Le président de la République, M. Abdelmadjid  Tebboune, a réaffirmé, mardi, le soutien constant de l’Algérie au processus  de développement global en Afrique, convaincue que la véritable renaissance  économique ne saurait se réaliser qu’à travers la mise en place  d’infrastructures intégrées et modernes, à même de répondre aux aspirations  des peuples du continent et de s’adapter aux défis d’un monde en mutation.

Dans une allocution prononcée en son nom par le président du Conseil de la  nation, M. Azouz Nasri, à l’ouverture des travaux du 3e Sommet sur le  financement du développement des infrastructures en Afrique, qui se tient à  Luanda sous la présidence de M. Joao Manuel Lourenço, président de la  République d’Angola et président en exercice de l’Union africaine (UA), le  président de la République a souligné que l’Algérie « demeure convaincue de  l’unité du destin africain et attachée aux principes de solidarité et de  fraternité ».

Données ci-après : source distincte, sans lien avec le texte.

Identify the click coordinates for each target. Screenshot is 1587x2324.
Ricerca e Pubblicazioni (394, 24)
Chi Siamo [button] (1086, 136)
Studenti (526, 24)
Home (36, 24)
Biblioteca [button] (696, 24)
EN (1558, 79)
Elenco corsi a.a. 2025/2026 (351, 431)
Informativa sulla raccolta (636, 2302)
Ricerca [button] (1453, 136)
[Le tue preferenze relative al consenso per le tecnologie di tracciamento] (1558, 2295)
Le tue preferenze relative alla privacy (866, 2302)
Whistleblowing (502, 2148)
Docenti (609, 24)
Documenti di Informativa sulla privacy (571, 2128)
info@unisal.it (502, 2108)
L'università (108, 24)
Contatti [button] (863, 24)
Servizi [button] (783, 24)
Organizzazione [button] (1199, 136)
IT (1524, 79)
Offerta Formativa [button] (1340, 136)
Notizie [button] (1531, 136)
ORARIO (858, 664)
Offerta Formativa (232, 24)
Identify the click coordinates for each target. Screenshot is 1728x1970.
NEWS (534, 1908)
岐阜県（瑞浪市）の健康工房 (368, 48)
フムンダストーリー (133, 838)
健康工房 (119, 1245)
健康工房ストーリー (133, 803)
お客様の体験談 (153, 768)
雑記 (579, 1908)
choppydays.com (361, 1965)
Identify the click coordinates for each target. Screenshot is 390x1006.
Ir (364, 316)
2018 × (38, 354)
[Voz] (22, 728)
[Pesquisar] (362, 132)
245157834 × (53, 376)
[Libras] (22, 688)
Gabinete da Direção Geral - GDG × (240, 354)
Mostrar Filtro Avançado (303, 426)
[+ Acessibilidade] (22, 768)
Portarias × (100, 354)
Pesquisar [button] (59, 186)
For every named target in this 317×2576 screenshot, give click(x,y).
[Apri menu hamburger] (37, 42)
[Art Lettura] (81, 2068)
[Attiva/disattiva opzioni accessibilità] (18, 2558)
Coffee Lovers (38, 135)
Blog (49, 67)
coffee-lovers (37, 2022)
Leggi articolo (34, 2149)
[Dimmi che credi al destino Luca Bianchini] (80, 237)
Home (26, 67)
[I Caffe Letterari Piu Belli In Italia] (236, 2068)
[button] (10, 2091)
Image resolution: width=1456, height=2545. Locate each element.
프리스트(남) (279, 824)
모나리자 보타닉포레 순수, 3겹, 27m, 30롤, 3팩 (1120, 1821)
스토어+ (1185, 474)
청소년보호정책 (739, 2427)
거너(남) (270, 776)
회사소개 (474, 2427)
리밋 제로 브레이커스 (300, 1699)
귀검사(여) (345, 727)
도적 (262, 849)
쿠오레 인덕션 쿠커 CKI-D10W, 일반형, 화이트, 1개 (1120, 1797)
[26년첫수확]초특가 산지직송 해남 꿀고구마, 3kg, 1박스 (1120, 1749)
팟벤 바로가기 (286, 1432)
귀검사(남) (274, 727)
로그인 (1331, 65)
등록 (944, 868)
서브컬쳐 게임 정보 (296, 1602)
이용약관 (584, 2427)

Le président de la République a rappelé, dans ce cadre, que l’Algérie  avait initié des mégaprojets stratégiques à dimension continentale,  s’engageant à mobiliser les ressources locales et à s’ouvrir à des  partenariats innovants et multilatéraux, en coopération avec les  institutions financières régionales et internationales d’appui.    Il a également rappelé l’engagement de l’Algérie à jouer un rôle actif  dans le soutien au développement africain, à travers le lancement et la  mise en œuvre de projets prometteurs incarnant son intime conviction que la  coopération et l’intégration constituent la voie la plus efficace pour  parvenir à une prospérité commune.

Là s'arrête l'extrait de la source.